Bagaimana membuat sistem politik yang kuat untuk mendukung pertumbuhan ekonomi dan sektor lain adalah salah satu masalah utama dalam pemerintahan Orde Baru. Akibatnya, langkah pertama yang dilakukan adalah menggabungkan kontrol politik melalui birokrasi sipil dan militer. Orde Baru memperbaiki birokrasi dan mengontrol konflik militer, terutama Angkatan Darat. Pengaturan militer dilangsungkan secara teratur, dimulai dengan pembersihan perwira pro-Soekarno hingga perubahan struktur organisasi ABRI.
Doktrin dwi fungsi ABRI memperkuat dominasi militer. Doktrin ini membedakan tentara Indonesia dari tentara negara lain dengan memberi mereka misi khusus, termasuk tanggung jawab militer dan tanggung jawab pada semua bidang yang penting bagi negara. Doktrin ini membuat militer menganggap mempunyai alasan untuk ikut serta dalam sektor non-militer, yang biasanya merupakan area sipil.
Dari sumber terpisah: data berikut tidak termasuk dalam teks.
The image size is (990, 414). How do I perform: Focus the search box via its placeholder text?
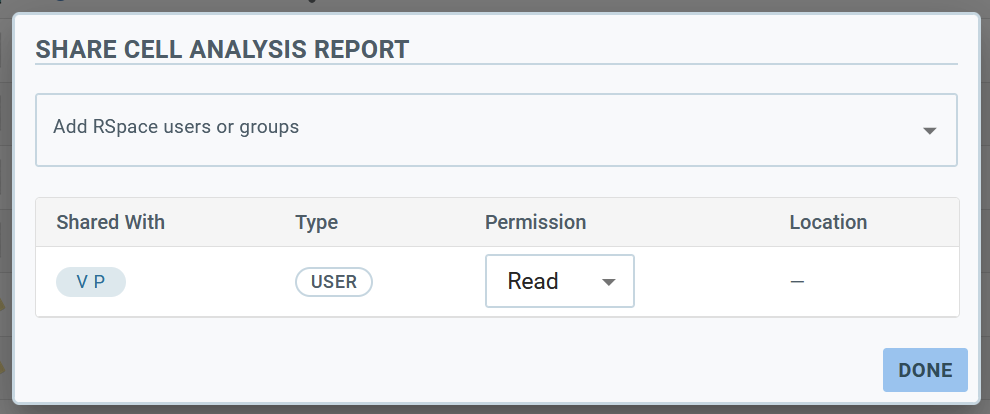click(176, 127)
Otoriter merujuk pada gaya atau sistem kepemimpinan yang cenderung otoriter, di mana kekuasaan dan kontrol terpusat pada seorang pemimpin atau pemerintah, sering kali tanpa adanya keterlibatan atau partisipasi yang signifikan dari masyarakat atau lembaga-lembaga lain. Dalam konteks politik, hal ini seringkali ditandai dengan pembatasan kebebasan sipil, penindasan terhadap oposisi politik, kontrol media, dan penggunaan aparat keamanan untuk menekan segala bentuk perlawanan atau kritik terhadap pemerintah.
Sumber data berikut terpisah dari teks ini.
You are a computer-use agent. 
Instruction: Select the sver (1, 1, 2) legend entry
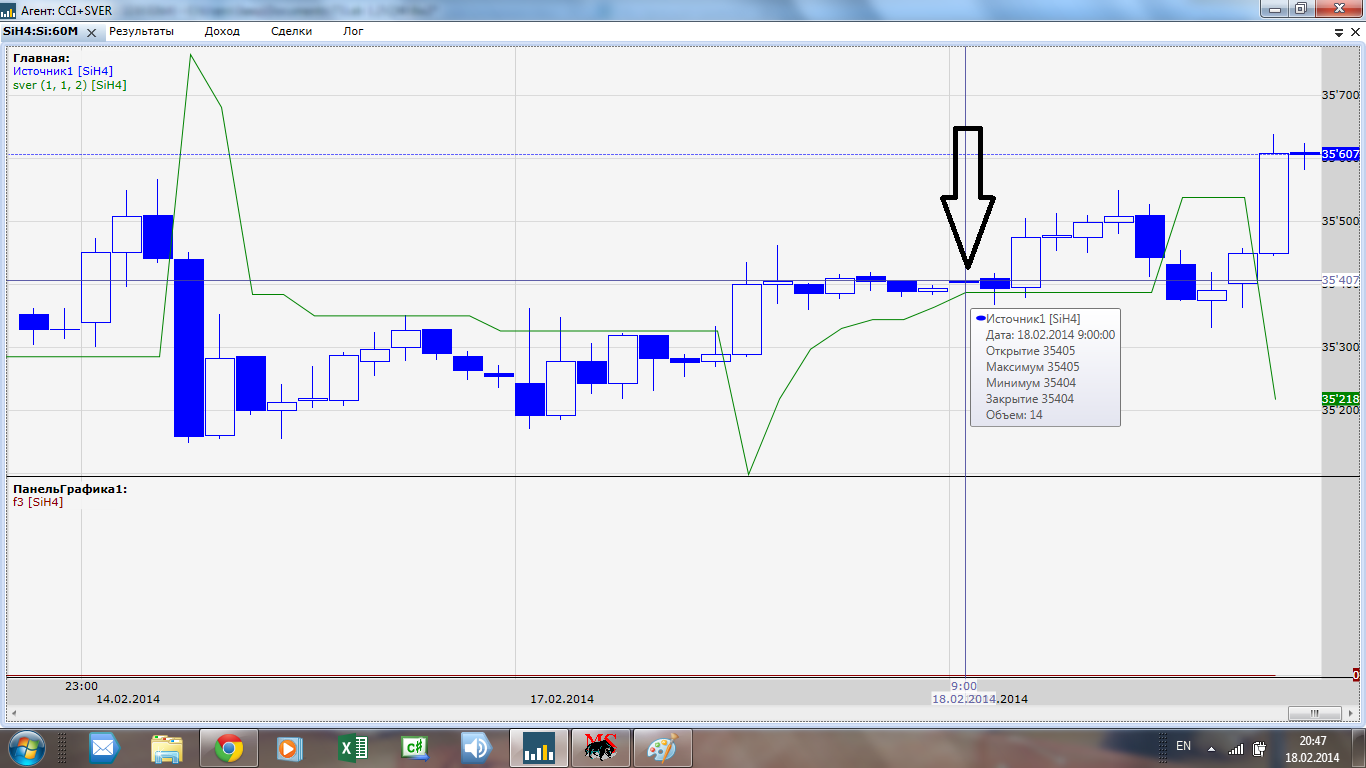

Kepemimpinan otoriter efektif dalam situasi darurat yang membutuhkan arahan tegas untuk menyelamatkan nyawa atau mencegah cedera, serta dalam keadaan yang membutuhkan pengaturan individu dalam kelompok besar. Meskipun gaya kepemimpinan ini efisien dalam mencapai tujuan dan menyelesaikan tugas, namun hal ini menekan kreativitas anggota kelompok dan bisa mengurangi efektivitas kelompok dalam jangka panjang. Kepemimpinan otoriter juga dapat menurunkan motivasi kelompok, membuat anggota kelompok lebih cenderung pasif-agresif, yang selanjutnya mengurangi efektivitas kelompok. Meskipun beberapa orang dapat menerima kontrol penuh dari pemimpin otoriter, banyak orang yang bekerja dengan tipe pemimpin seperti ini dalam jangka waktu lama cenderung merasa frustrasi dan kadang-kadang suka melawan.